Habertürk
    Takipde Kalın!
      Günlük gelişmeleri takip edebilmek için habertürk uygulamasını indirin

        BALÇİÇEK İlter sordu: "Beyoğlu'nda yapılan Demirören'e ait alışveriş merkezinin iki katının kaçak ve fazla olduğu tespit edildi, yıkım kararı çıktı", ne yapacaksınız? Kültür Bakanı Günay cevap verdi: "Ben dahil herkes bu kararı sorgulamadan uymak zorunda"!

        Sevgili dostlar, 2010 yılına dönelim ve bir habere göz atalım; "...binanın dikkat çekici bir yüksekliğe ulaşmasının önünü açan kararlarda imzası bulunan Yenileme Kurulu, 'Demirören AVM inşaatının 2863 sayılı yasaya aykırı olarak sürdüğünü, onaylanan projeye aykırı unsurlar tespit edildiğini' karara bağladı ve 'gerekli önlemlerin alınması için' Kültür Bakanlığı, İstanbul Valiliği ve Beyoğlu Belediyesi'ne gönderdi... Kurulun 8 Kasım 2010 tarihli ve 1888 sayılı kararında hayli ağır ifadeler yer alıyor: "346 pafta 13, 14, 15 parselde devam eden inşaatla ilgili onaylı projeye aykırılıklar tespit edilmiştir. ...yapanlar hakkında savcılığa suç duyurusunda bulunulmasına, ...faaliyetin durdurulmasına, yapının kot kesimi ve kabaresinin projeye aykırı olduğu tespit edildiğinden planların belediyeden istenmesine, onaylı projeye aykırı kat ve cephe kesimlerinin onaylı projeye uygun hale getirilmesine karar verilmiştir"... Beyoğlu Belediyesi yetkilileri, kurul raporunun ellerine ulaştığını doğrulayıp ekledi: "Kurulun raporunu hemen işleme koyduk ve ilgili kişilere ilettik. Projeye aykırı bulunan unsurların yasal süreler içinde projeye uygun hale getirilmesini bekliyoruz"...

        Sevgili dostlar, haber 2010 yılına ait! YIL 2011 hatta 2011 de bitiyor! Kültür Bakanı hâlâ topu taca atıyor! YIKIN BUNU KARDEŞİM! YA YIKIN KANUNUN DEDİĞİNİ UYGULAYIN, ya da o

        koltuklardan KALKIN!

        'Karanlık Odalarda çok şey gizli'!

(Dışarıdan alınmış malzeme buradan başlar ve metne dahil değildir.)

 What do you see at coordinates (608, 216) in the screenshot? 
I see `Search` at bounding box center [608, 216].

        TÜRKİYE'de "yerleşik düzenin uzantılarını" analiz ederken sormamız gereken temel sorulardan biri gözümüzün önünde duruyor: "Odatv" adlı internet sitesi görünümlü yapılanma, neden aniden MİT Müsteşarı Hakan Fidan'a saldırmaya başladı? Dönüm noktası olan bu soruya cevap bulamaz ve özellikle "ULUSALCI" görünen bu yapılanmanın "İsrail-PKK" çizgisinde nerede durduğunu anlayamazsak, Ergenekon dahil iç içe geçmiş birçok "YAPIYI" analiz edemez ve detayları göremeyiz!

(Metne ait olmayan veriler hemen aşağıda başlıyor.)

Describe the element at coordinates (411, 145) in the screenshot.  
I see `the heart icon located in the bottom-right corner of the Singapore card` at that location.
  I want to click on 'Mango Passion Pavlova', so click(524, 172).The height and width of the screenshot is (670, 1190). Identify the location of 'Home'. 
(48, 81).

        Sevgili dostlar, son günlerde bazı yayın organlarına "gazeteci görüntüsü" altında yerleşen bazı kaynaklardan "Odatv dosyasını" gölgelemeye, gazetecilik algılaması altında "kafaları bulandırmaya" yönelik bir çaba var. Arkadaşlar diyorlar ki: "Yapılan safi gazeteciliktir, muhalif olma hakkını kullanan bir yayın organına yönelik susturma operasyonu yapılmaktadır"! Benim isyan ettiğim işte tam bu nokta, "Odatv yapılanması" gerek içerik, gerekse icra ettiği "psikolojik harekât" dikkate alındığında "gazetecilik kisvesini kullanan profesyonel" bir OPERASYONDUR!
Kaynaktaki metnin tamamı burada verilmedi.